En aquellos tiempos, el ingenio derrotaba a los prejuicios. Hoy, la homosexualidad no solo no está vetada, sino inducida y patrocinada

Actualizada 03:36

Don Manuel Azaña, tres veces presidente del Gobierno y presidente de la República Española, fue un gran escritor, un malvado compañero cotilla, un soso envidioso, un inteligente memorialista desmemoriado y un político pésimo y sobrevalorado. Eso sí, nadie le puede negar su patriotismo, que empezó a surgir de su pensamiento y palabra cuando intuyó el desastre de la derrota. «Franco no se rebeló contra la República. Lo hizo contra la chusma que se había apoderado de ella». Azaña, educado por los Agustinos, recelaba de la chusma, del miliciano y del comunista. No se impuso por su indolencia y susto, y pasó la frontera por los Pirineos cuando casi todo estaba perdido para el Ejército republicano en la Guerra Civil. En el despacho de José María Aznar, se guardó durante un tiempo el guion con la fea y efímera bandera tricolor que le acompañó hasta la frontera. Federico Jiménez Losantos, en su libro sobre Azaña, describe la urgencia obsesiva de algún general del Ejército Nacional, de cruzar la frontera para asesinar al político vencido. No cuenta que fue Franco el que impidió tajantemente el plan. «No conviertan en un héroe a un cobarde».

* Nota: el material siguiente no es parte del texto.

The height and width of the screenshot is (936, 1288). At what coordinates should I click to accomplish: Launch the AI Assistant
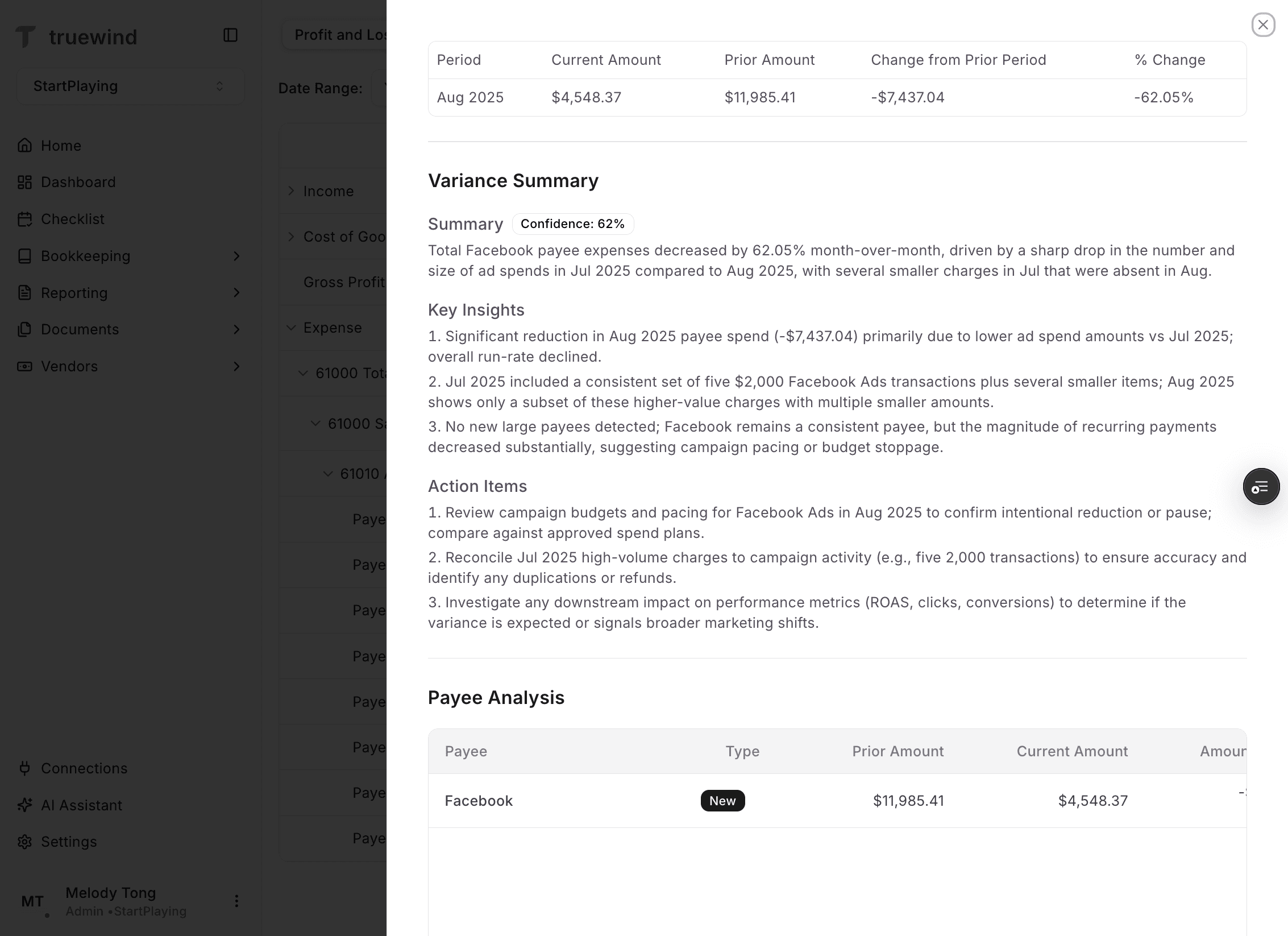click(81, 805)
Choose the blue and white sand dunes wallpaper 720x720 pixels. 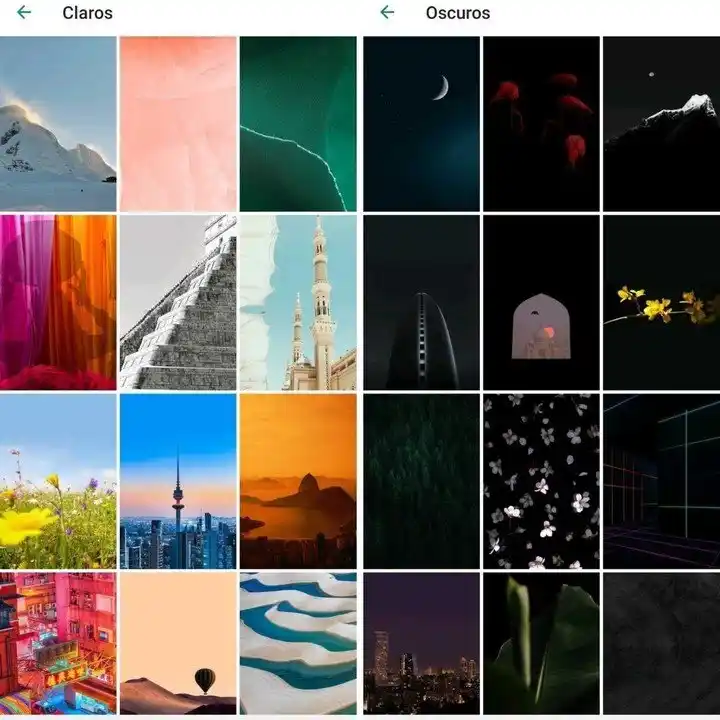click(x=298, y=645)
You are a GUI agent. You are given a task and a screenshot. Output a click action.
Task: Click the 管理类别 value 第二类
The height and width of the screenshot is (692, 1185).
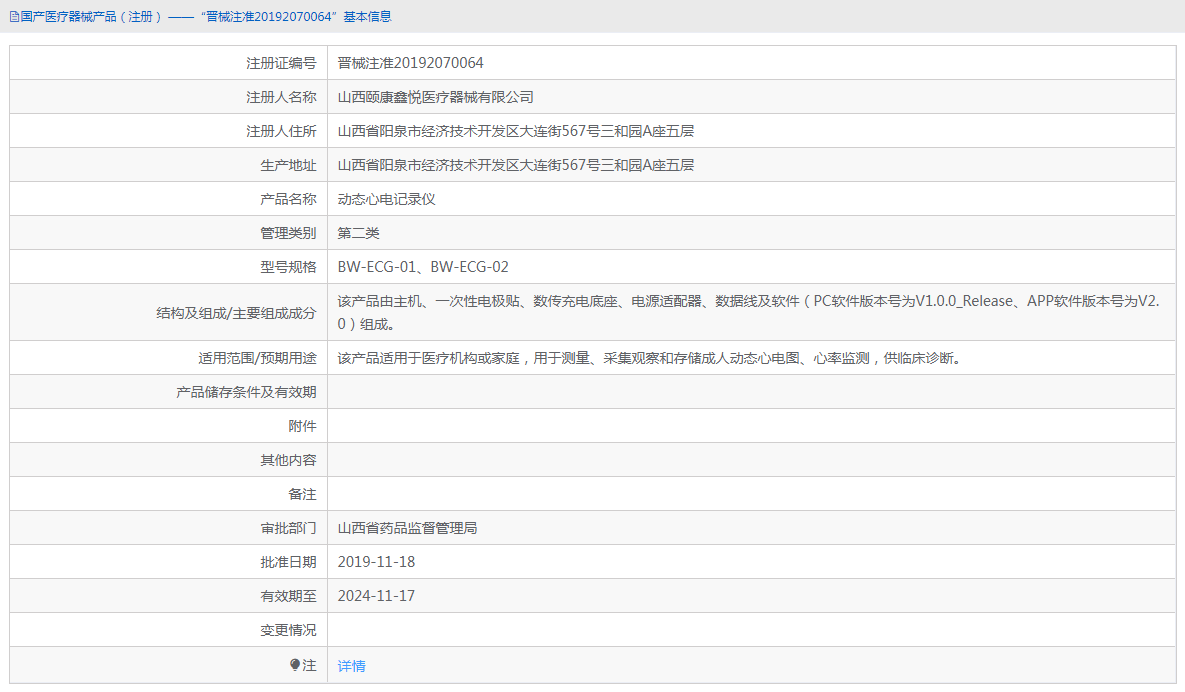(x=358, y=232)
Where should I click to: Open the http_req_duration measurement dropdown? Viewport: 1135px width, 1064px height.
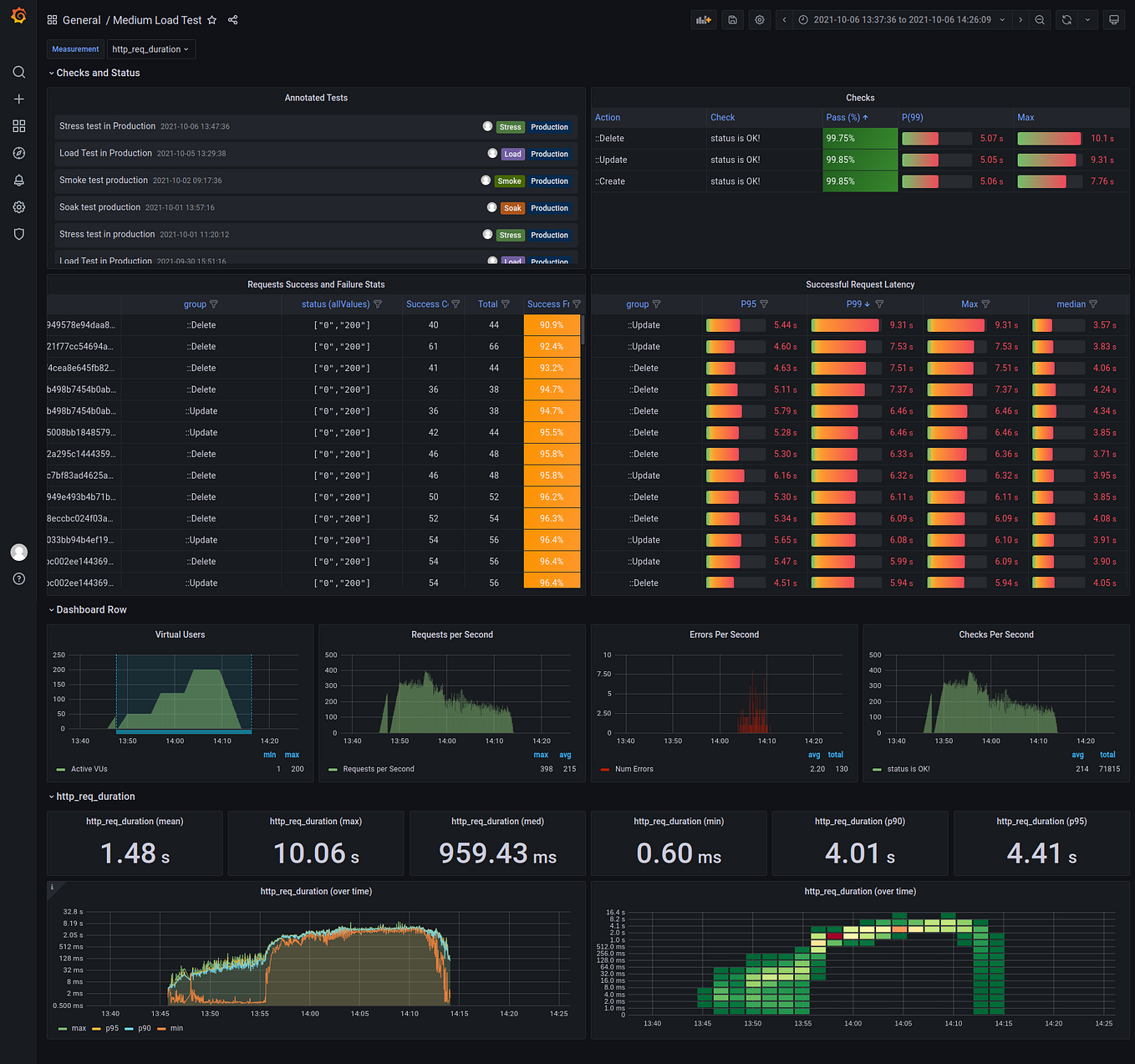[x=151, y=49]
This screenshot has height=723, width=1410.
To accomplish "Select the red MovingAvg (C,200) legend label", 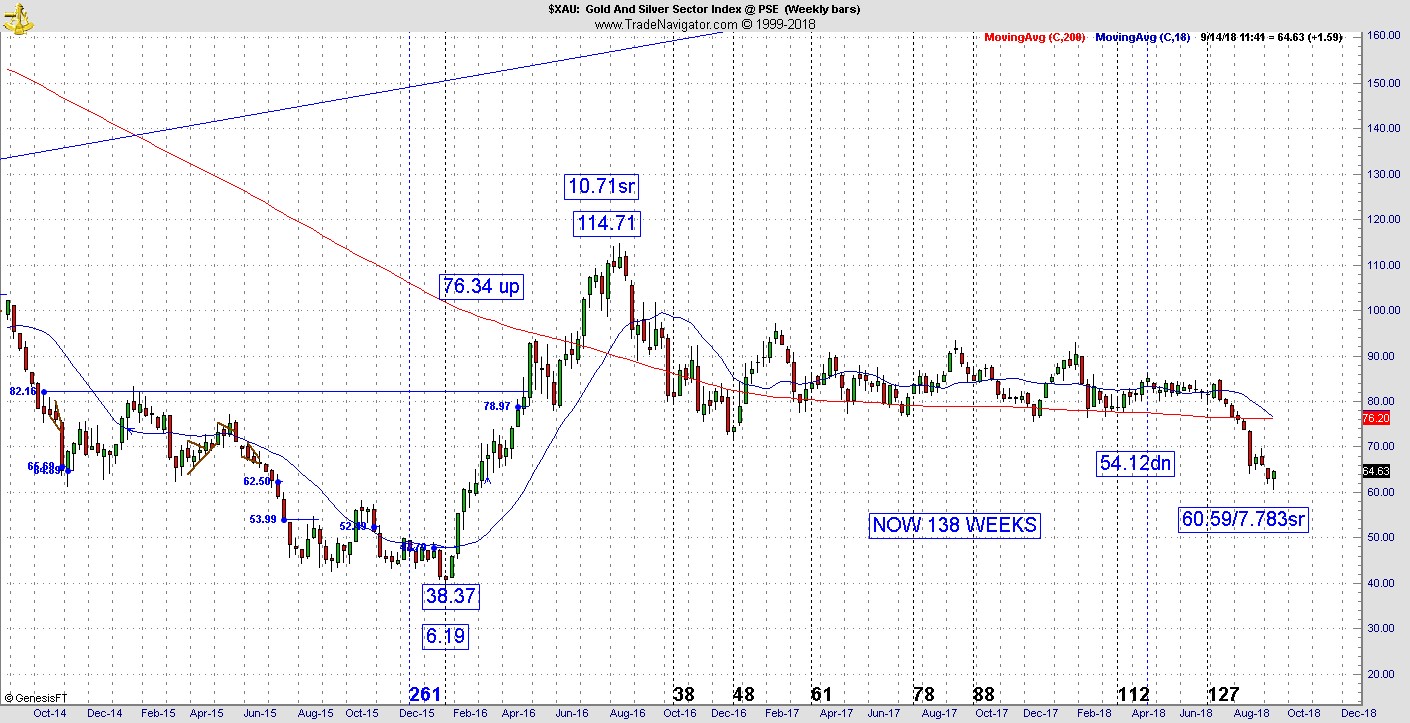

Jaime Campmany, que era republicano, escribió en Arriba un divertido comentario referente a Azaña del doctor don Gregorio Marañón, republicano también. «Manuel Azaña mantenía muy discretamente y dentro del ámbito privado, sus amores con Cipriano Rivas Cherif, y hasta se casó con su hermana para disimularlos».

Y le nombró jefe de Protocolo.

Gracias a Marino Gómez Santos sé que en algún periódico, por errata o malevolencia, apareció que lo había nombrado «jefe de Protoculo».

Pérez de Ayala se lo contó a Marañón, y Marañón comentó: «A veces, el camino más corto para llegar a un alto cargo es el recto».

Manuel Verdugo, en los años sesenta, poeta tinerfeño y profesor de Literatura, fue el primero en asomar la cabeza del interior del armario para combatir el rechazo oficial a la homosexualidad en aquellos tiempos. Verdugo recitó a sus alumnos de un colegio religioso en La Laguna un epigrama de su autoría en el que camuflaba con sabiduría y tino su verdadera intención. Un camuflaje perfecto, de imposible censura por el doble sentido de su mensaje.

Si el hombre busca, imperfecto,
​La perfección alcanzar,
​El buen camino es el recto
​¡Y por él debe tomar!

Un valiente defensor de la «rectitud» fue el ingeniosísimo hijo de Edgar Neville, Rafael Neville, que exhibía sus querencias con absoluta libertad. Fue multado en varias ocasiones por el exceso de su exhibicionismo bamboleante. Paseaba por Cádiz moviendo mucho las caderas, y rodeó un andamio sobre el que trabajaban dos albañiles. Uno de ellos, al sospechar de los movimientos gráciles y frágiles de Rafaelito –así le decían sus familiares y amigos–, le soltó la típica y tópica grosería:

–¡Adiós, maricón!

A lo que Rafaelito respondió al momento: 

–¡Adiós, arquitecto!

Marañón, don Gregorio, resolvió en un ensayo que don Juan Tenorio, fuera el de Tirso de Molina o el de José Zorrilla, representaba la figura del homosexual compulsivo que seducía a las mujeres para calmar sus preferencias del amor con hombres. Mi señor abuelo, don Pedro Muñoz-Seca, en su comedia La Plasmatoria, resucita por medio de un artefacto científico que recupera los ayeres a don Juan Tenorio, y éste, nada más aparecer en escena, se dirige al público y pregunta: «¿Alguno de ustedes me puede indicar dónde vive Marañón?»

En aquellos tiempos, el ingenio derrotaba a los prejuicios. Hoy, la homosexualidad no solo no está vetada, sino inducida y patrocinada. Lo de Marlasca e Iceta sinceramente, no tiene mérito.

La «rectitud», hoy por hoy, es excesivamente vulgar.